State Sen. Dan Hemmert is running for Congress in Utah’s 4th District

Utah Senate Majority Whip Dan Hemmert says he will join the growing field of Republicans running for the nomination and the right to face Democratic Rep. Ben McAdams in 2020.

Hemmert, an Orem Republican and vice president and owner of 23 Red Hanger Cleaners laundry and dry cleaners, said he’s running because the 4th Congressional District “needs a strong representative in Washington who will fight for Utah’s common-sense conservative values like fiscal restraint, less government intrusion and free market economic principles.”

Although McAdams, the former mayor of Salt Lake County, is a member of the Blue Dog group of moderate Democrats, Hemmert has joined many Republicans running in 2020 who have adopted an anti-socialism platform. He held up liberal freshman Rep. Alexandria Ocasio-Cortez, of New York, as the new face of the Democratic Party.

“Now more than ever, we need a representative who will not just be a rubber stamp for Democrat socialists like AOC and their radical agenda.”

Hemmert touted his experience as a successful business owner, saying he wants to “make sure that opportunities for security, prosperity and advancement are available to our children and to future generations.”

Hemmert made the announcement on Twitter and through a news release. He did not return requests for comment to The Salt Lake Tribune.

## Recorded data
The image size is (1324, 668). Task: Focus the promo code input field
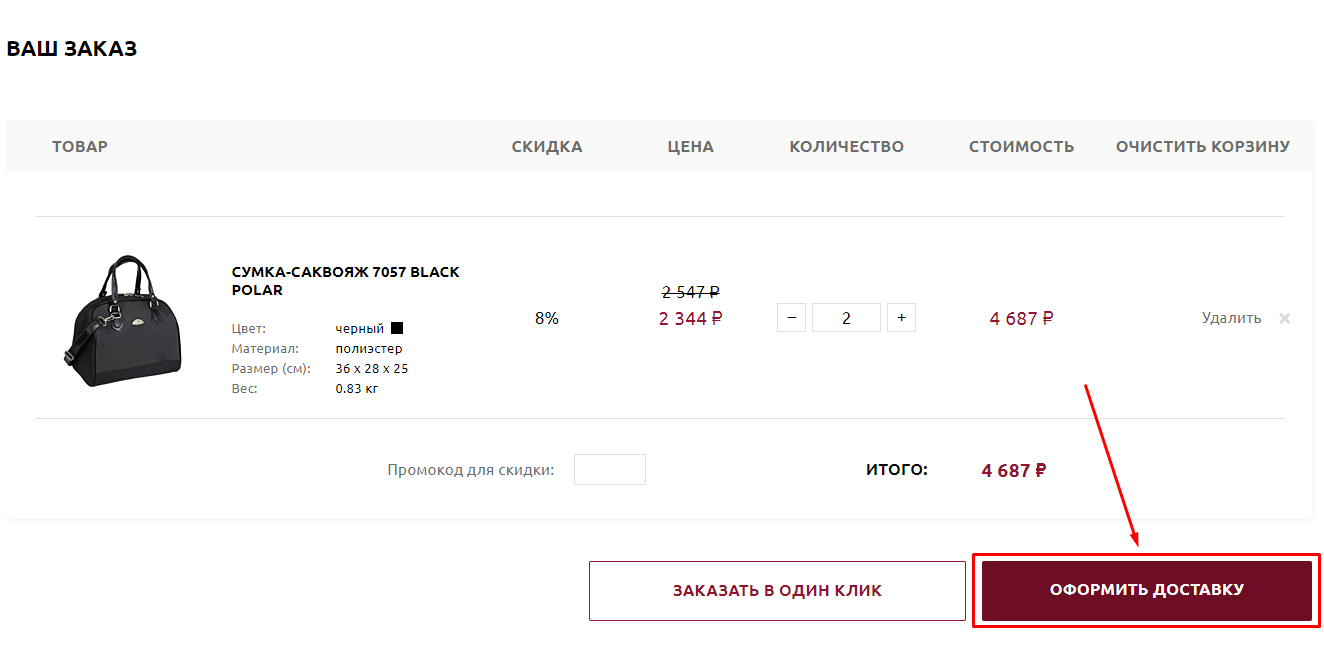coord(610,469)
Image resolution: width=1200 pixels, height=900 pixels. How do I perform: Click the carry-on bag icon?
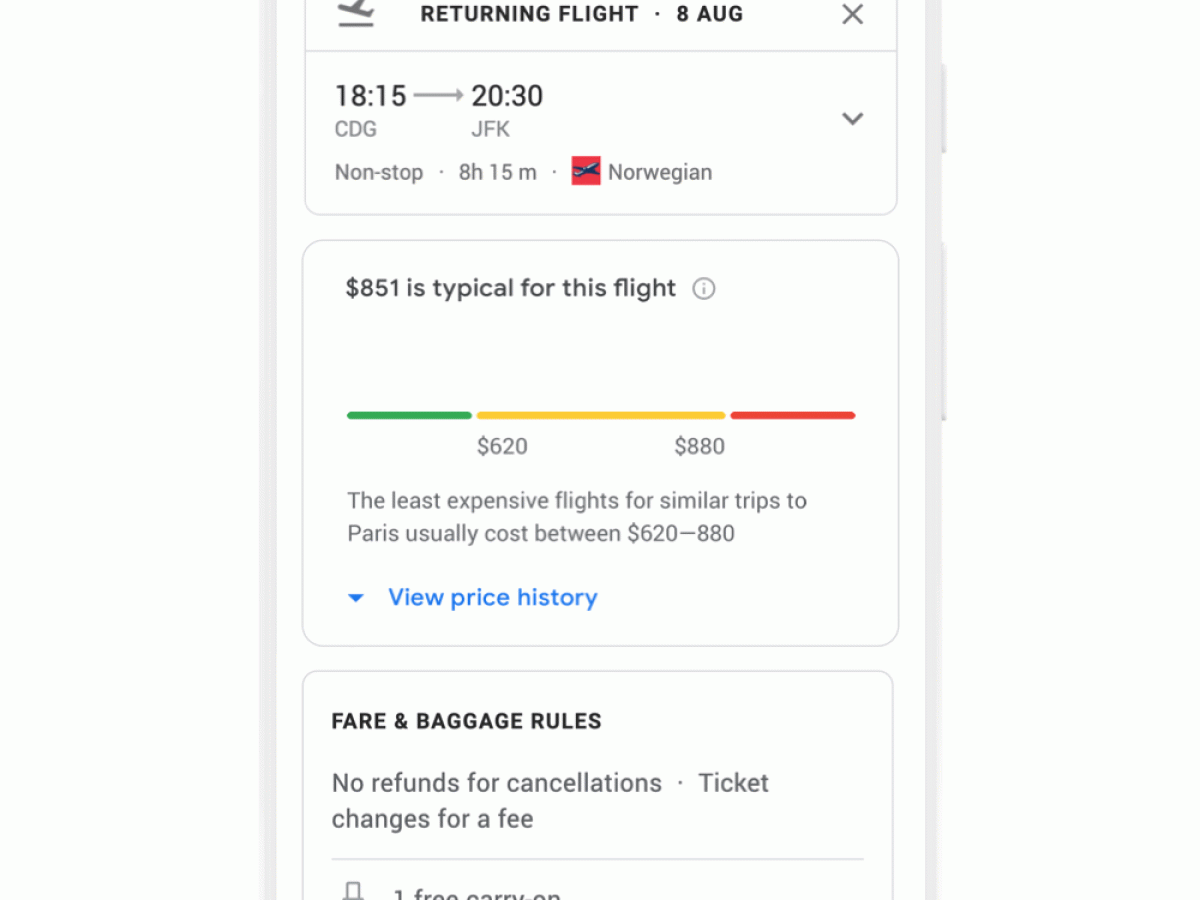coord(352,892)
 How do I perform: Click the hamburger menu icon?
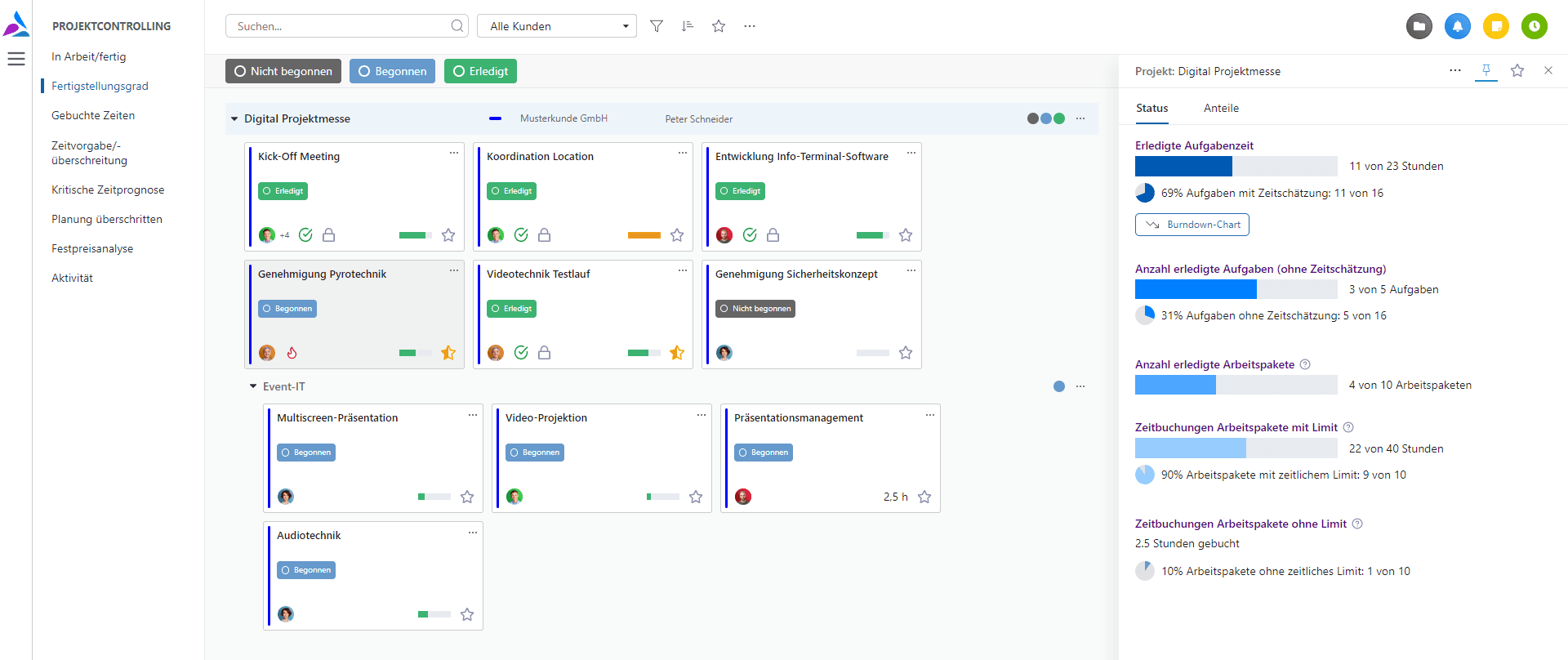[16, 59]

## Directions
Continue the article above about Dan Hemmert's run for Congress in Utah's 4th District, starting right after its final sentence.

## Expected answer
In addition to his dry-cleaning business, he is an owner, manager and investor in a large array of companies, from restaurants to real estate.

Appointed to fill a vacancy in 2016, Hemmert won the election that year for a shortened two-year stint and now is in his first full term as a senator after winning the 2018 primary against conservative firebrand Morgan Philpot, who lashed him over gathering signatures to get on the ballot.

In his relatively short time in the Capitol, Hemmert has speedily risen in the ranks to his leadership post, third ranking in the Senate.

Among his legislative interests, he was a vocal opponent of the full Medicaid expansion approved by voters and instead promoted the scaled-back version implemented by lawmakers to replace it — what he called the “Utah solution.”

In explaining his stance in a Tribune opinion piece, he said full-blown Medicaid expansion under the Affordable Care Act would have meant that “from now on, Medicaid becomes Utah’s first and only real funding priority. Education, roads, public safety, aging services, and any other worthy endeavor you can name — Medicaid surpasses them all.”

He also was among senators who tried to distance themselves from the tax reform plan, taxing services, that was abandoned in the last session. “House Bill 441 is over, failed, done,” Hemmert said. “It is far from the starting place.”

He was a supporter of allowing depleted uranium to be buried at the EnergySolutions landfill in Tooele County. And he sponsored a bill late in this year’s legislative session, SB266, that would have allowed a Class V industrial waste landfill to receive a state permit without assessment or approval of the state division over waste management. The bill died without a hearing.

Hemmert joins a growing Republican field including Kathleen Anderson, Jay McFarland, John Molnar and, reportedly state Rep. Kim Coleman.

McAdams is in his first term in the Republican-leaning district straddling the Salt Lake-Utah county line after defeating two-term Rep. Mia Love, R-Utah, and the only black female Republican in Congress.